Keywords: mesenchymal cells, macrophages, multiple myeloma, marrow stroma, myeloma

Introduction

The development of haematological malignancies, including multiple myeloma (MM), reflects the accumulation of molecular alterations affecting growth control and/or apoptotic pathways (Hallek, et al 1998, Kastrinakis, et al 2000, Landowski, et al 1997, Plowright, et al 2000). Moreover, it has become clear that the survival and progression of malignances is also dependent on extrinsic events, including interactions with accessory cells that comprise the tumour microenvironment (Bissell and Radisky 2001). Indeed, accumulating evidence supports the hypothesis that the tumour microenvironment or niche ultimately determines the clinical behavior of the disease and has direct impact on overall prognosis (Dalton, et al 2004). There is currently an increasing effort to modulate the survival and proliferation of malignant cells by targeting the stromal components within the tumour niche (Anderson 2007, Galustian and Dalgleish 2009, Kenny, et al 2007, Podar, et al 2009) as a component of multimodality therapeutic strategies.

Mesenchymal stromal cells (MSCs) are a component of the bone marrow (BM) niche with a critical role in the support of normal haematopoietic stem cells and their progeny (Battiwalla and Hematti 2009, Javazon, et al 2004) as well as of malignant cells, including MM plasma cells (Markovina, et al 2010).

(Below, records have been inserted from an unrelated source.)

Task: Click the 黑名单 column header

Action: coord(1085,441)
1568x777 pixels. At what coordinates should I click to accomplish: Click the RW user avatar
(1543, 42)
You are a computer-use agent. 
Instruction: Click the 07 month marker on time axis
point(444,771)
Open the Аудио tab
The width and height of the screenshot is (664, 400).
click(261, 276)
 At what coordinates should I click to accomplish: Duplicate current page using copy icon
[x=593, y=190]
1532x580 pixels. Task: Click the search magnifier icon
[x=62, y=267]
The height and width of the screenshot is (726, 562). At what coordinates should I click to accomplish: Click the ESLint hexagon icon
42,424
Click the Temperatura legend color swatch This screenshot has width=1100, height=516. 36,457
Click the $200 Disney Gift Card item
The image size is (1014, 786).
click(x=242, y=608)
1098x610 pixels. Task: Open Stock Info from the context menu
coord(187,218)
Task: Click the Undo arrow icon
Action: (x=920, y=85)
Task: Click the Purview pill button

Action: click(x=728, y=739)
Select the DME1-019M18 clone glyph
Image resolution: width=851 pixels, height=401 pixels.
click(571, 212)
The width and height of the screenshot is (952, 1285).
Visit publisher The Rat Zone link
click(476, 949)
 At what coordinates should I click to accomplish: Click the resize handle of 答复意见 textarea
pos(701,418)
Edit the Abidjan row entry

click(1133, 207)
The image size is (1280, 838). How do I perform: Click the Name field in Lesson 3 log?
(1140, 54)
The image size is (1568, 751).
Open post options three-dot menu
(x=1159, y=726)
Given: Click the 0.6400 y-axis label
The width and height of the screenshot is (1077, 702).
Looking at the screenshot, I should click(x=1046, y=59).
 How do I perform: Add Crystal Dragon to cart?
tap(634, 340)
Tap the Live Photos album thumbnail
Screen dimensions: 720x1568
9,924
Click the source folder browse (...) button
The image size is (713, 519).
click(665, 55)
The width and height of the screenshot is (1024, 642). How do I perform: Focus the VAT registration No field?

Because MM is characterized by almost exclusive tropism for BM (Hideshima, et al 2007), the disease serves as a prototypical model to elucidate interactions between malignant cells and their surrounding niche (Dalton 2003). Indeed, recently US Federal Drug Administration-approved MM therapies (i.e., thalidomide and lenalidomide) exert a variety of diverse effects on the tumour microenvironment, including immunomodulatory and anti-angiogenic effects, in addition to direct cytotoxic effects against malignant plasma cells (Chauhan, et al 1996, Damiano, et al 1999, Hideshima, et al 2001a, Pagnucco, et al 2004). Given the complexity of the BM microenvironment, we hypothesized that the maintenance and progression of malignant plasma cells is not restricted to their interactions with MSCs but may also involve other cellular constituents. Macrophages are abundant within the BM stroma (Naito 2008) and recently their role in normal hematopoiesis has begun to be elucidated (Chow, et al 2011, Winkler, et al 2010); however, despite a well-documented role of macrophages as a vital constituent of solid tumour microenvironments (Joyce and Pollard 2009), their role in haematological malignancies is at the earliest stages of investigation (Zheng, et al 2009). Based on our recent work on interactions between BM-derived MSCs and CD14+ derived macrophages (Kim and Hematti 2009), in this study we investigated the effect of interactions between MSCs and macrophages on the growth of MM tumour cell lines.

Methods

Derivation of BM-MSCs

Mononuclear cells (MNCs) were isolated from discarded collection filters after BM donation by normal healthy donors based on an Institutional Review Board (IRB)-approved protocol. MNC layers were separated by density gradient separation technique using Ficoll-Hypaque (GE Lifesciences, Piscataway, NJ, USA), followed by treatment with ACK lysis buffer to reduce contaminating red blood cells (Kim and Hematti 2009). To isolate BM-derived MSCs, MNCs were plated in MSC media (α-minimal essential medium supplemented with 10% fetal bovine serum (FBS), 1% non-essential amino acids (NEAA ) and 2 µM L-alanine-L-glutamine). After 24 h, floating cells were discarded and attached cells were allowed to reach near confluency. Cells were then passaged using TrypLE (Invitrogen, Carlsbad, CA, USA) until passage 4, when flow cytometry and differentiation assays were performed to verify MSCs according to established criteria (Dominici, et al 2006). MSCs between passage 4 and 6 were used for experiments.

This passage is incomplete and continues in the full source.